For investors hesitant of crypto’s volatile nature, another idea is to consider using stablecoins to obtain staking yield as inflation hedge. The idea is that these tokens like tether (USDT) and USD coin (USDC) are created to peg to US dollar, therefore their value stabilizes around USD 1. Staking allows investors to deposit their crypto for certain activities such as providing liquidity and forming the lending pool. In return, the investor is rewarded, currently at 8.3% PA for USDT and 7.2% PA for USDC, much higher than the traditional currency strategies under current market conditions.
However, several risk factors play into account when putting your crypto at stake: market risk – coin value deviates from USD 1; collateral risk – quality and liquidity of the reserve assets i.e., commercial papers, lockup periods, counterparty risk, loss/theft and so on.

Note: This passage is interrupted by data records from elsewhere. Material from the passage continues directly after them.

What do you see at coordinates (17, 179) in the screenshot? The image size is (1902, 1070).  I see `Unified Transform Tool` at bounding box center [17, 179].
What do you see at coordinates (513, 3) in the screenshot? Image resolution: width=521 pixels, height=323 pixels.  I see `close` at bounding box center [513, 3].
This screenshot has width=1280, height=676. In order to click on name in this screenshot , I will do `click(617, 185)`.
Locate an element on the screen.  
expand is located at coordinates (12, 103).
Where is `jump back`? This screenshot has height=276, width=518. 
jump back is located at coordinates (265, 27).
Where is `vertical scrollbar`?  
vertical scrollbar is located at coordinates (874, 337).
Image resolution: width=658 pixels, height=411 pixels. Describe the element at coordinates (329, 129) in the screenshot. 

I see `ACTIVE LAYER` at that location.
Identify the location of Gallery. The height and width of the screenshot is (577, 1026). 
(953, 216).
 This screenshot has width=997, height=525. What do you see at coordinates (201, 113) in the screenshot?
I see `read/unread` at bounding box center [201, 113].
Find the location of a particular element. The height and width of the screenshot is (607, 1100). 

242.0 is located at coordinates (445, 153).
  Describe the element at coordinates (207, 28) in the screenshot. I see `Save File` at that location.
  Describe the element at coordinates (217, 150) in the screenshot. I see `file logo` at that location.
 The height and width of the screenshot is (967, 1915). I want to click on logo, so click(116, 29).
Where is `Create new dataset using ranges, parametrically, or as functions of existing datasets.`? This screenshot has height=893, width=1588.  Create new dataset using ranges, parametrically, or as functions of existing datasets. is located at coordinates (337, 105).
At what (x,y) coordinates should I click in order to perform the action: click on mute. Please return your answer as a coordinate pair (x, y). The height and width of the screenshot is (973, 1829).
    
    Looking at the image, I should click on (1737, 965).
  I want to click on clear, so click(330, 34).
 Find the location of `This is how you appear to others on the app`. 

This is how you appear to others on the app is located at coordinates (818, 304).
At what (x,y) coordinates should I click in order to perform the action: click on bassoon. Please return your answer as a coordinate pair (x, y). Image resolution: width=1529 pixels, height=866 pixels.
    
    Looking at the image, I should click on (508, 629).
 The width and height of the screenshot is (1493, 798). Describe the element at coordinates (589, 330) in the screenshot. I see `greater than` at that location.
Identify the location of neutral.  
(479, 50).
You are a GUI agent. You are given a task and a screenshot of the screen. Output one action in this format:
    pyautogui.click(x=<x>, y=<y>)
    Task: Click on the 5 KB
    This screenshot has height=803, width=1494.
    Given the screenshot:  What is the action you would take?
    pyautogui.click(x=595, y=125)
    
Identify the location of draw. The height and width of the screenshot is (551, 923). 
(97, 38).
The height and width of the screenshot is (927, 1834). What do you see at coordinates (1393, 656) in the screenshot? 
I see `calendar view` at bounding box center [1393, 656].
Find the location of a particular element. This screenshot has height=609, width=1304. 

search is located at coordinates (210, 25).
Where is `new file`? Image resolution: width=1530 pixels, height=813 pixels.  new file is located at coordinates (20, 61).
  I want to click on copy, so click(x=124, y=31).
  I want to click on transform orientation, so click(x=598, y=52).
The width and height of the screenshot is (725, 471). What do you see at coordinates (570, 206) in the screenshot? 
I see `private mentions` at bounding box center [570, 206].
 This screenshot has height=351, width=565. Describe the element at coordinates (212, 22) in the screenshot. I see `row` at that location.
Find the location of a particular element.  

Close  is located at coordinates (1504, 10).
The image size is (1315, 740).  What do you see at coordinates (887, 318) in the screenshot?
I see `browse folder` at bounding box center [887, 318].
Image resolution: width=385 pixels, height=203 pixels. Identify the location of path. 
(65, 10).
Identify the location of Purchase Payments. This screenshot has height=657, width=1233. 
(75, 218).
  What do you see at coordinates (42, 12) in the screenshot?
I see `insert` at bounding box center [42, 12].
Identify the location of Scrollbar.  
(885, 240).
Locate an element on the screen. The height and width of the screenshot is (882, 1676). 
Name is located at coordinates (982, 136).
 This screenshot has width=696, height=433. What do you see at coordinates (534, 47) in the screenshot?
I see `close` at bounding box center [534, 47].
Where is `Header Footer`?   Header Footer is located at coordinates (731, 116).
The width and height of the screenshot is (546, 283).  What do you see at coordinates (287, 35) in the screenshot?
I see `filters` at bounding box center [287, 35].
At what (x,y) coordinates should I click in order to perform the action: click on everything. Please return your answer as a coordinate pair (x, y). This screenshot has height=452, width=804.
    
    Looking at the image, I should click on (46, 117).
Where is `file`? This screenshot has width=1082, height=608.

Outside stablecoins, other cryptoassets like Solana, Cardano, Avalanche, are also popular options for staking, and there are recognized wrapper solutions such as a Solana staking exchange-traded product (ETP) acting as a one-stop solution, where investors can outsource the crypto trading, custody and staking process to the ETP issuer while benefiting from the enhanced performances from staking. The staking rewards on these proof-of-stake assets are normally much higher compared with stablecoins, as the staked coins have the functional role to validate transactions on the blockchains, generating utility for the network.
Investors habitually invest in gold, real estate, commodities, and other real assets to protect against future inflation. 2021 created a set of complex market conditions, which provided the opportunity to introduce bitcoin and other cryptoassets as a potential investment idea. This nascent asset class introduces a liquid VC-like growth potential for investors to access the disruptive blockchain technology.
As more use cases develop and institutional adoption continues at log speed, crypto assets like bitcoin will grow to stabilise and could potentially act as an effective ‘store-of-value’ solution in the future.